4.12. Het Hof zal in deze zaak en in elk van de overige hiervóór genoemde zaken een proceskostenvergoeding toekennen van € 1.932 : 3 is € 644.

5. Beslissing

Het Hof:

- verklaart het hoger beroep gegrond;

- vernietigt de uitspraak van de Rechtbank;

- vernietigt de uitspraak op bezwaar;

- verklaart het bezwaar van belanghebbende ontvankelijk

- draagt de Ontvanger op om opnieuw uitspraak te doen op het bezwaarschrift van belanghebbende, en

- veroordeelt de Ontvanger in de kosten van het geding bij de Rechtbank en het Hof aan de zijde van belanghebbende, vastgesteld op in totaal € 644.

Aldus gedaan op 6 augustus 2010 door J.W.J. Huige, voorzitter, P.A.G.M. Cools en P.A.M. Pijnenburg, in tegenwoordigheid van A.A. van Wendel de Joode, griffier. De beslissing is op die datum ter openbare zitting uitgesproken en afschriften van de uitspraak zijn op die datum aangetekend aan partijen verzonden.

Het aanwenden van een rechtsmiddel

Tegen deze uitspraak kunnen beide partijen binnen zes weken na de verzenddatum beroep in cassatie instellen bij de Hoge Raad der Nederlanden (Belastingkamer), Postbus 20303, 2500 EH 's-Gravenhage. Daarbij moet het volgende in acht worden genomen.

1. Bij het beroepschrift wordt een afschrift van deze uitspraak overgelegd.

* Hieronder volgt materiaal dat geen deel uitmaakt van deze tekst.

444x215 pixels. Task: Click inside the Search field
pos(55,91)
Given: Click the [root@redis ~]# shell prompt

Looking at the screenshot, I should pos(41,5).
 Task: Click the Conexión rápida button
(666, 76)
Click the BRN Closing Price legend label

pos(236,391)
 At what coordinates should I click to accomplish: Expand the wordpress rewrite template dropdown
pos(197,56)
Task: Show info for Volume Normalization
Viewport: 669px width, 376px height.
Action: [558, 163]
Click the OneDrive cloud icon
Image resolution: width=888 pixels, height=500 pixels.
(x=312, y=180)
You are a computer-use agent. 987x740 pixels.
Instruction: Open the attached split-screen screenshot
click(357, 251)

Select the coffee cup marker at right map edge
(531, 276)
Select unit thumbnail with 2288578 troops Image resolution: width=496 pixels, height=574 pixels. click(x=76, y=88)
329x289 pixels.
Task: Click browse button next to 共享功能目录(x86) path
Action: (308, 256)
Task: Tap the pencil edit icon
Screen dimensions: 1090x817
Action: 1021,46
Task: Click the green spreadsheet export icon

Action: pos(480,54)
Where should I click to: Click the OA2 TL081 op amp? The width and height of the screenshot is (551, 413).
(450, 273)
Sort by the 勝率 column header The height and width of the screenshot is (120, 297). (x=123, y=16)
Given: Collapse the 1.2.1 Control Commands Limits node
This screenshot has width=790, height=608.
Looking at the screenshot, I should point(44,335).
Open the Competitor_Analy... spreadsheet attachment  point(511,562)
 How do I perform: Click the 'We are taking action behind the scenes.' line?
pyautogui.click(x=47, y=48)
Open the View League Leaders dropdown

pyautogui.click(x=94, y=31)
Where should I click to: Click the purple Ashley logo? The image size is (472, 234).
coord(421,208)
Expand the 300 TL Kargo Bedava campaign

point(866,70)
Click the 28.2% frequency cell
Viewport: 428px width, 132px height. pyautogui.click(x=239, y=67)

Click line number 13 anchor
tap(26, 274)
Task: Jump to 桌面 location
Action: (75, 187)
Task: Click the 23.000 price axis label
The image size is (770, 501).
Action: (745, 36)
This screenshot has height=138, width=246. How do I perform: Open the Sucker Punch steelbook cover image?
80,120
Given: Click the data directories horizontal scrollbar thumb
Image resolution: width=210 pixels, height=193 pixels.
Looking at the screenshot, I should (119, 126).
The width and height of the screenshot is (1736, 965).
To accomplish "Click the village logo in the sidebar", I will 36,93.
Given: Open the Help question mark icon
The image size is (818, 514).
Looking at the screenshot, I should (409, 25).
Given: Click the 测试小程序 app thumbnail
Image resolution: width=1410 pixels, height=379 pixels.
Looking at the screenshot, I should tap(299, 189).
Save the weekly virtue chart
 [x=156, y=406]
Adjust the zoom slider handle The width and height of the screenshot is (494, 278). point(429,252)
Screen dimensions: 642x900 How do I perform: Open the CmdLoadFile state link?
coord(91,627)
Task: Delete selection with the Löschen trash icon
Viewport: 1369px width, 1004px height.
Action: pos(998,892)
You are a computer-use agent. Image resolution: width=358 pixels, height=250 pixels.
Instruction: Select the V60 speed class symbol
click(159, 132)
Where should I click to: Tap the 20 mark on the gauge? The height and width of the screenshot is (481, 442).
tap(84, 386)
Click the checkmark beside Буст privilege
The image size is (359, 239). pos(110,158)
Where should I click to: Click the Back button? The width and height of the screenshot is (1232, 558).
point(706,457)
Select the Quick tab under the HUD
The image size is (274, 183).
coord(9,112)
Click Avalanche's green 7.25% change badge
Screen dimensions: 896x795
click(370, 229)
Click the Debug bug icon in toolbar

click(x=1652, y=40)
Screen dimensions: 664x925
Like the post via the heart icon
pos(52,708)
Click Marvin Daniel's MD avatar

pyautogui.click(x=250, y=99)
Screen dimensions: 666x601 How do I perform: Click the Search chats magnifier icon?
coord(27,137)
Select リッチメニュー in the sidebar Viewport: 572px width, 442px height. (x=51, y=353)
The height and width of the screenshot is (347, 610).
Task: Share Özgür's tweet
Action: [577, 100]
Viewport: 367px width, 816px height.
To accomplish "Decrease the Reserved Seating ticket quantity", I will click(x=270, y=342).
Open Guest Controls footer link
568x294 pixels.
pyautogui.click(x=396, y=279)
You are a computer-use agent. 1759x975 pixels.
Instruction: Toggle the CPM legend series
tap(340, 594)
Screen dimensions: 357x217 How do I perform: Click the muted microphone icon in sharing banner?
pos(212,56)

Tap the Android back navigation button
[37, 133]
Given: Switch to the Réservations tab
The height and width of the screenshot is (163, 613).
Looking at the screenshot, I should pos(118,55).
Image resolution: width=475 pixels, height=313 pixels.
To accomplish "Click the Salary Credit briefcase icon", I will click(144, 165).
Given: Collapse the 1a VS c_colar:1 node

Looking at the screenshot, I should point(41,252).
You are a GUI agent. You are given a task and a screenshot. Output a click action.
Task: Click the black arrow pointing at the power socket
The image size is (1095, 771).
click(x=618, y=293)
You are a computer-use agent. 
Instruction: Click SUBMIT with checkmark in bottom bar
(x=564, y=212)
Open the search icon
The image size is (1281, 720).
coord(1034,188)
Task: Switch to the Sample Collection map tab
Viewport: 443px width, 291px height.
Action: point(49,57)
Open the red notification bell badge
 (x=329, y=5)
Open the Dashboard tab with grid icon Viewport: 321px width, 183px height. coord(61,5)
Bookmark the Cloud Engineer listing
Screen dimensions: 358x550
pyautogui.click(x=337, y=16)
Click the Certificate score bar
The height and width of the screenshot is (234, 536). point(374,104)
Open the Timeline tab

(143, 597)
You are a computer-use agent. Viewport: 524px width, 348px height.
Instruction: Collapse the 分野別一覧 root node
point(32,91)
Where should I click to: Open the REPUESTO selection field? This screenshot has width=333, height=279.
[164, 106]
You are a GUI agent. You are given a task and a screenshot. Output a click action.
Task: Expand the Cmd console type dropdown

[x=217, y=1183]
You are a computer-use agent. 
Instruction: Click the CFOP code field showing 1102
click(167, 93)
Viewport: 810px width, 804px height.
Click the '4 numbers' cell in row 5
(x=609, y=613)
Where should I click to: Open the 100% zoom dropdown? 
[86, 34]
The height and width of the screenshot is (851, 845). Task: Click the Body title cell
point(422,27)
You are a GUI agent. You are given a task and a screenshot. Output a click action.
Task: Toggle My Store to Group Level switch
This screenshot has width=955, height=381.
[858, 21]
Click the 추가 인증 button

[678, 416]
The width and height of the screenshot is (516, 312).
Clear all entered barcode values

2. Het beroepschrift moet ondertekend zijn en ten minste het volgende vermelden:

a) de naam en het adres van de indiener;

b) een dagtekening;

c) een omschrijving van de uitspraak waartegen het beroep in cassatie is gericht;

d) de gronden van het beroep in cassatie.

Voor het instellen van beroep in cassatie is griffierecht verschuldigd. Na het instellen van beroep in cassatie ontvangt de indiener een nota griffierecht van de griffier van de Hoge Raad.

In het cassatieberoepschrift kan de Hoge Raad verzocht worden om de wederpartij te veroordelen in de proceskosten.